Records drawn from a dataset:

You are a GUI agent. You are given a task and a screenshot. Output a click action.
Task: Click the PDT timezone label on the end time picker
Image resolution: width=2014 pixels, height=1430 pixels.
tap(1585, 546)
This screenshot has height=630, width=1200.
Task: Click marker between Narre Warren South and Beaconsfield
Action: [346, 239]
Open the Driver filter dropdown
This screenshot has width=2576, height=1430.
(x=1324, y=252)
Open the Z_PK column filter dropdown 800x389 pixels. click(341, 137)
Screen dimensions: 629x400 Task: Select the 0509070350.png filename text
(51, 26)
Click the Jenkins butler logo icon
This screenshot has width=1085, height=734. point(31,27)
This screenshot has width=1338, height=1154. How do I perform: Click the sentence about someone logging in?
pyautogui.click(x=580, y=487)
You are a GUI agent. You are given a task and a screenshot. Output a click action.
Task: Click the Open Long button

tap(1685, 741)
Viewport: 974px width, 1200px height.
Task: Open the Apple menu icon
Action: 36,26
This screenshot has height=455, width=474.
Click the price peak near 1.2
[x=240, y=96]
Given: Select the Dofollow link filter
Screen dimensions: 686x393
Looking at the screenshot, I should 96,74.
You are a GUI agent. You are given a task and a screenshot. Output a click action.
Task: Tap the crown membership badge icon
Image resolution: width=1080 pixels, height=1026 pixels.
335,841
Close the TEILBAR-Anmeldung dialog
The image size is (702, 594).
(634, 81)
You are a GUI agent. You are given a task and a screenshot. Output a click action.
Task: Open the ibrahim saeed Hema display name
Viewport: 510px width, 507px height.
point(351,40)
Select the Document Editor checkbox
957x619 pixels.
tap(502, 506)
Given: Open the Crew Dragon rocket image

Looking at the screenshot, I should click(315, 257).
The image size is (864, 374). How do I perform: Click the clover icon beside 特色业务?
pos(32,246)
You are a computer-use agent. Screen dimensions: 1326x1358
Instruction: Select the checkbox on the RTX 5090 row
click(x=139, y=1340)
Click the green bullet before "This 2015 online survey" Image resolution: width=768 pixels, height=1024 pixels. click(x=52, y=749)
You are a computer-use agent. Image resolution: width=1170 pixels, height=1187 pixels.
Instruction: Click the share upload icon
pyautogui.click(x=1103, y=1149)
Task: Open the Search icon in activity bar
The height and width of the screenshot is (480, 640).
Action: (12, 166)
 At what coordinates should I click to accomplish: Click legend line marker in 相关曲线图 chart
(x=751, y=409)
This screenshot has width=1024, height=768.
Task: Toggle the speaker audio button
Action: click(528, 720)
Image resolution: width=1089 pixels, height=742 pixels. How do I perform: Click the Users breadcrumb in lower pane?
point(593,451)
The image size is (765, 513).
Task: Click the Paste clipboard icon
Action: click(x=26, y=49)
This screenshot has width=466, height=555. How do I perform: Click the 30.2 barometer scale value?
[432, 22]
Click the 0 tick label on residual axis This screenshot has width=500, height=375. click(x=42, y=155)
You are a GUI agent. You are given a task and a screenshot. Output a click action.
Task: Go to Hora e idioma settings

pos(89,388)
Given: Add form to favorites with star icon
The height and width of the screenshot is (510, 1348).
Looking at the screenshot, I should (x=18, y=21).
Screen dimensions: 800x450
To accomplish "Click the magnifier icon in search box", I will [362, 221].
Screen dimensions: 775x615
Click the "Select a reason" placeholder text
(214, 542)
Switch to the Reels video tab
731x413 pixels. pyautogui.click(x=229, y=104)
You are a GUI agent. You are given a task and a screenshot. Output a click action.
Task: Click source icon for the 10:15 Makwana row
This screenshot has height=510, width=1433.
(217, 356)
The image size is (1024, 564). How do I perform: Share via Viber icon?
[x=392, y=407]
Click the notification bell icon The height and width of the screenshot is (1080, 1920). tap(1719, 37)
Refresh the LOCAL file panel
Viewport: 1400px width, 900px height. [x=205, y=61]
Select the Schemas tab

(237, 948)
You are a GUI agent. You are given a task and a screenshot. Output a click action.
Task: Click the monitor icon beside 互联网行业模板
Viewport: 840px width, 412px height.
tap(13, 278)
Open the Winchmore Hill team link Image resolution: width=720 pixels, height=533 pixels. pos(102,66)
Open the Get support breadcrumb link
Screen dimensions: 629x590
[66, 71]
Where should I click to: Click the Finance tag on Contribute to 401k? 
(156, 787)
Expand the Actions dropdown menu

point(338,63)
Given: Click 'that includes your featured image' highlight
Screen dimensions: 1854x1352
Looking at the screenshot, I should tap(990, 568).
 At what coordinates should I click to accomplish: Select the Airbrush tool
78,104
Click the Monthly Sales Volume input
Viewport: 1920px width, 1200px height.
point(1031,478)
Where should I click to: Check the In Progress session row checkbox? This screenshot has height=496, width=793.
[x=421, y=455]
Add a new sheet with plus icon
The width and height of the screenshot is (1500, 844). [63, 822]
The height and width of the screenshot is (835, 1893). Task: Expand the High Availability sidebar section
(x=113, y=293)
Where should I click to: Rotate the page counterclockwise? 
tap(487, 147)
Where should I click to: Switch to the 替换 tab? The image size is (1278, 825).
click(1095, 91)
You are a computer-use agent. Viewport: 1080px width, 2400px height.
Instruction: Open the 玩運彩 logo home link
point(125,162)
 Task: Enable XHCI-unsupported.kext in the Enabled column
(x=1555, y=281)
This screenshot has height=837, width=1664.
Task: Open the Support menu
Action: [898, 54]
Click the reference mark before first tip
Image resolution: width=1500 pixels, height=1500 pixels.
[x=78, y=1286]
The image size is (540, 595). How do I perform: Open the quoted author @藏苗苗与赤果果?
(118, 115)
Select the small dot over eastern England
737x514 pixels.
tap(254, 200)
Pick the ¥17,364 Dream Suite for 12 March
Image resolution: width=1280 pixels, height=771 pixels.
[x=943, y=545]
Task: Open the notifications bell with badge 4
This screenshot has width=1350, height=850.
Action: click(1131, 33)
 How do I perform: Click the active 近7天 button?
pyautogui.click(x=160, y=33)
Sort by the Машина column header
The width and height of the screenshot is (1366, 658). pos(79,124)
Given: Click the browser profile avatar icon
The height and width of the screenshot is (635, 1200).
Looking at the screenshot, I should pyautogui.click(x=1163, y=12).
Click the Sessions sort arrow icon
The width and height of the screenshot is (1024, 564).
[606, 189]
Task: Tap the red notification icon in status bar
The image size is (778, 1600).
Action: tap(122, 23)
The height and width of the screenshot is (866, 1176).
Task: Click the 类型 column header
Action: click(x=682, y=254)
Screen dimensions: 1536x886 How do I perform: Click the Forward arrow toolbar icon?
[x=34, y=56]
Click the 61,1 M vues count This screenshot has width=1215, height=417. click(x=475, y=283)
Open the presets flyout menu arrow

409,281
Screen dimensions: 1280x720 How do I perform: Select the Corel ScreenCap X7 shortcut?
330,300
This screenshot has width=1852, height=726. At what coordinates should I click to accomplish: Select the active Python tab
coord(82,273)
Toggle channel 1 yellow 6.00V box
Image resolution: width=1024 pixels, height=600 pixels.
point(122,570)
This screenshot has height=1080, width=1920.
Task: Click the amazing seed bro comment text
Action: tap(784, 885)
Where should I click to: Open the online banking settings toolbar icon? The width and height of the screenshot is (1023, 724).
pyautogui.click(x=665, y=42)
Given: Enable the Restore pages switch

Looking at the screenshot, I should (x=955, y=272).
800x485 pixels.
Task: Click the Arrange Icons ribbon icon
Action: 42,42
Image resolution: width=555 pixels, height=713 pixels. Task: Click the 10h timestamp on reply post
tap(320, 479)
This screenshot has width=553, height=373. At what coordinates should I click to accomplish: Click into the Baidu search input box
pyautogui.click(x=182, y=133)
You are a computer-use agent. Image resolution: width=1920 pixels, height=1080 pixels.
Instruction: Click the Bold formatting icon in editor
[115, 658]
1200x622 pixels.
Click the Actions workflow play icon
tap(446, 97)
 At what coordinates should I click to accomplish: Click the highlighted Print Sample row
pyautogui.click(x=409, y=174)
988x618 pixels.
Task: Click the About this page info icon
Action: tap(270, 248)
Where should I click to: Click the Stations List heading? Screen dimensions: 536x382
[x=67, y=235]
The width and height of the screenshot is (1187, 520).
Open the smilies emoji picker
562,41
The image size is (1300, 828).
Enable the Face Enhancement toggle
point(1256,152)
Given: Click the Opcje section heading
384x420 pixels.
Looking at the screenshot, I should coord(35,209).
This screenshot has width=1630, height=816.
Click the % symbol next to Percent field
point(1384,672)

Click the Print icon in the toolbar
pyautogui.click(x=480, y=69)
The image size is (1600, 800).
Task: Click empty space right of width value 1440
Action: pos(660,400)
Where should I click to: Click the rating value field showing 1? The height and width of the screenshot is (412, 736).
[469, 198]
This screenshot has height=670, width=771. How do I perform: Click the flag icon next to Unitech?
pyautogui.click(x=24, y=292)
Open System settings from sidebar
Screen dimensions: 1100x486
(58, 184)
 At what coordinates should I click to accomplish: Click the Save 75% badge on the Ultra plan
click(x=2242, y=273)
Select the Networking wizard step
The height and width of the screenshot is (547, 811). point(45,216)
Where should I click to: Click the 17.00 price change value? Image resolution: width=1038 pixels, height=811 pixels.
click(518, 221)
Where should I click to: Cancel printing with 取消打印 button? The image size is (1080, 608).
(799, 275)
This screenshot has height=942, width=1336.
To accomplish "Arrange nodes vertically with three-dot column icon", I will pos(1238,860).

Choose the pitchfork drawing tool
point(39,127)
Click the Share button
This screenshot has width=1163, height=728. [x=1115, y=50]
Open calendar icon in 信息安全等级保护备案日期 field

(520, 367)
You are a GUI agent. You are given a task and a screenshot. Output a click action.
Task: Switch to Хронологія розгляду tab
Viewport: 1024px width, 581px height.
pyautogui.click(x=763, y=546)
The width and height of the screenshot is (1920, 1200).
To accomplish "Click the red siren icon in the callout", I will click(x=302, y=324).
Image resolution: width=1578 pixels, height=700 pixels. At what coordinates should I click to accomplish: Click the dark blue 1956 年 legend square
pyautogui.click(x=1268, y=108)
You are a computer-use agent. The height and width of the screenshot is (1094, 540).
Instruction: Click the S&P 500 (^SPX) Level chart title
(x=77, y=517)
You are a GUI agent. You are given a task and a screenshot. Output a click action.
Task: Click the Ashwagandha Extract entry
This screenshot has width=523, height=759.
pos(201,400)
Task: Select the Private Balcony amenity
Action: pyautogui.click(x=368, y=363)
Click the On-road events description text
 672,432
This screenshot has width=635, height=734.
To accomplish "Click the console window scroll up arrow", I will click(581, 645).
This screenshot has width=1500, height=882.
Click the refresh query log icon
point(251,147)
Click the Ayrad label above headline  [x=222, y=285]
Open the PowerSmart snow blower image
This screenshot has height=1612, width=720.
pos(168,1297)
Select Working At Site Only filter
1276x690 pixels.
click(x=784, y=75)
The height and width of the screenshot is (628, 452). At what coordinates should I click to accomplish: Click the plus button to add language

Exercise description: Go line by line through the records above and copy each one containing "will".

Solution below:
To accomplish "Click the magnifier icon in search box", I will [362, 221].
To accomplish "Arrange nodes vertically with three-dot column icon", I will pos(1238,860).
To accomplish "Click the red siren icon in the callout", I will click(x=302, y=324).
To accomplish "Click the console window scroll up arrow", I will click(581, 645).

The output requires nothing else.